EXERCISE AIM:
Starting with the line that includes "Instruction: Click Артём's", write out every remaining line of the records below exactly as it appears, leaving out any images.

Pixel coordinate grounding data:
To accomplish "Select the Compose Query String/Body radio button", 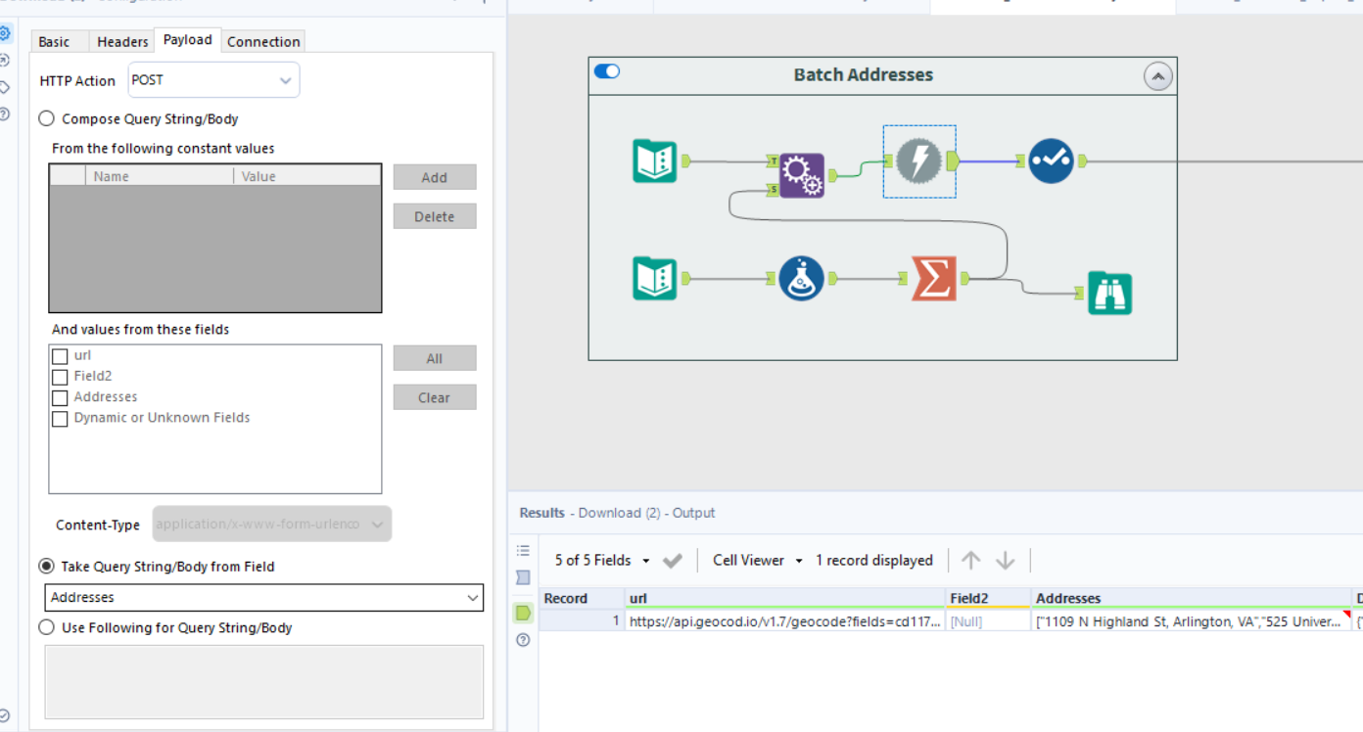I will coord(46,118).
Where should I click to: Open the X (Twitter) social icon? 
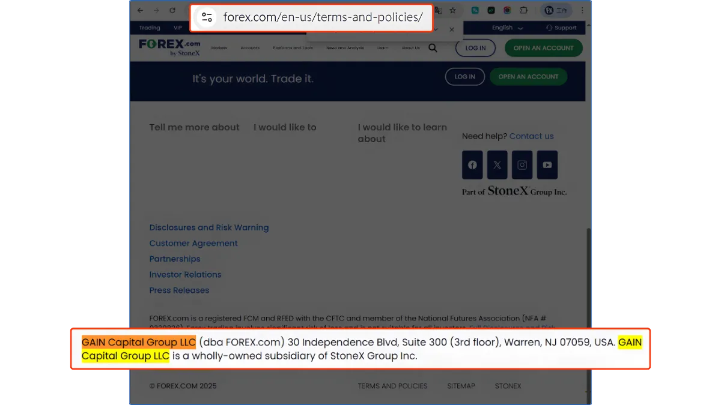(x=497, y=165)
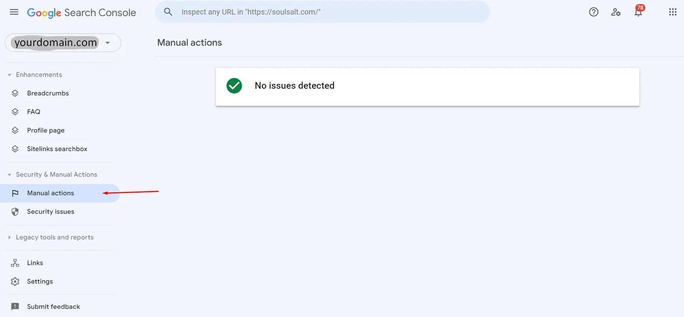Viewport: 684px width, 317px height.
Task: Open the yourdomain.com property dropdown
Action: (x=107, y=43)
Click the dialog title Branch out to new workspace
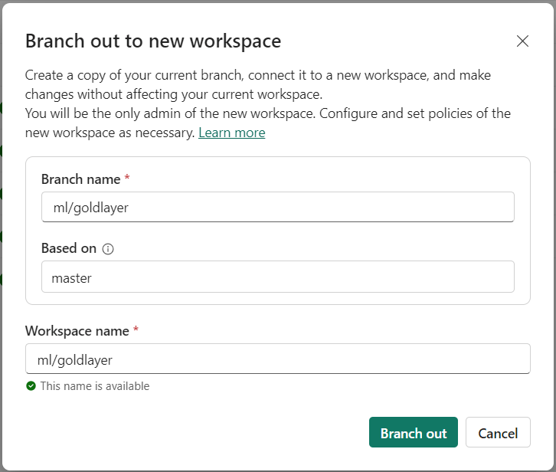Viewport: 556px width, 472px height. click(x=153, y=41)
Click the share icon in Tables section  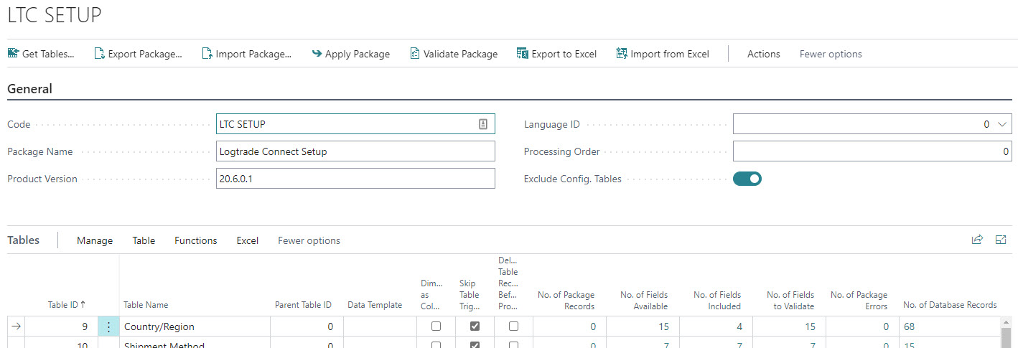point(977,240)
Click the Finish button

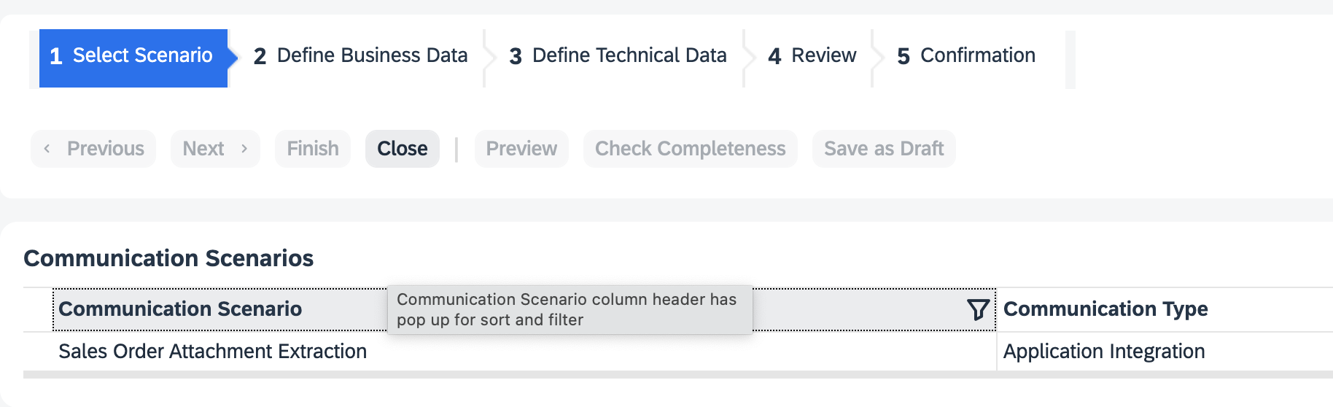(312, 149)
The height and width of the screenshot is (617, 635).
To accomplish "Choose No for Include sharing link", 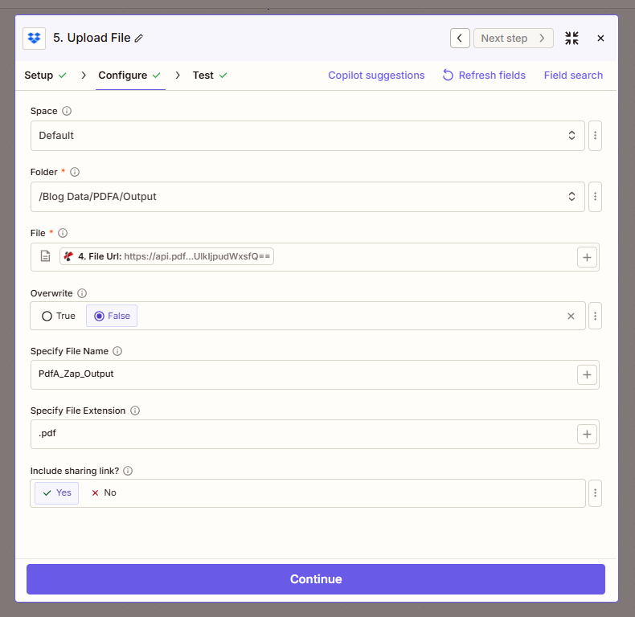I will click(104, 492).
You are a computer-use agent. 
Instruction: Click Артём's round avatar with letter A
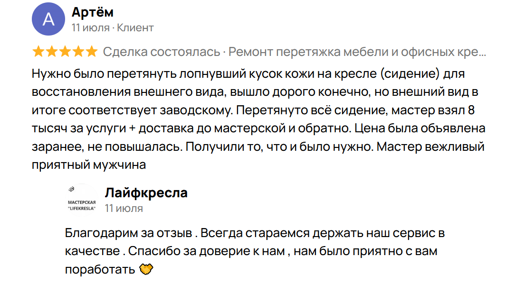[48, 19]
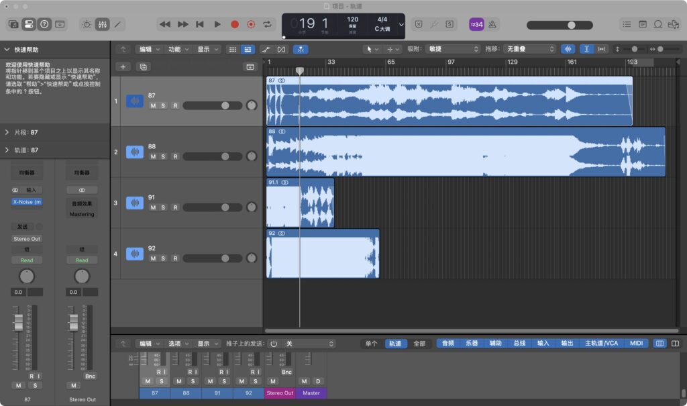
Task: Open the Mixer from control bar
Action: 103,24
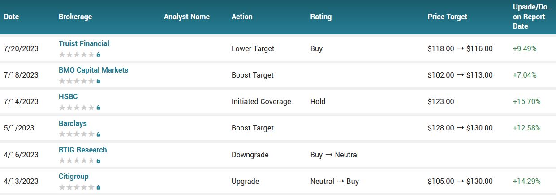Open the Barclays brokerage link
Viewport: 556px width, 195px height.
[73, 123]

EXERCISE RESULT:
Instruction: Click Артём's round avatar with letter A
[48, 19]
Task: Open the Mixer from control bar
Action: 103,24
Open the Barclays brokerage link
Viewport: 556px width, 195px height.
[73, 123]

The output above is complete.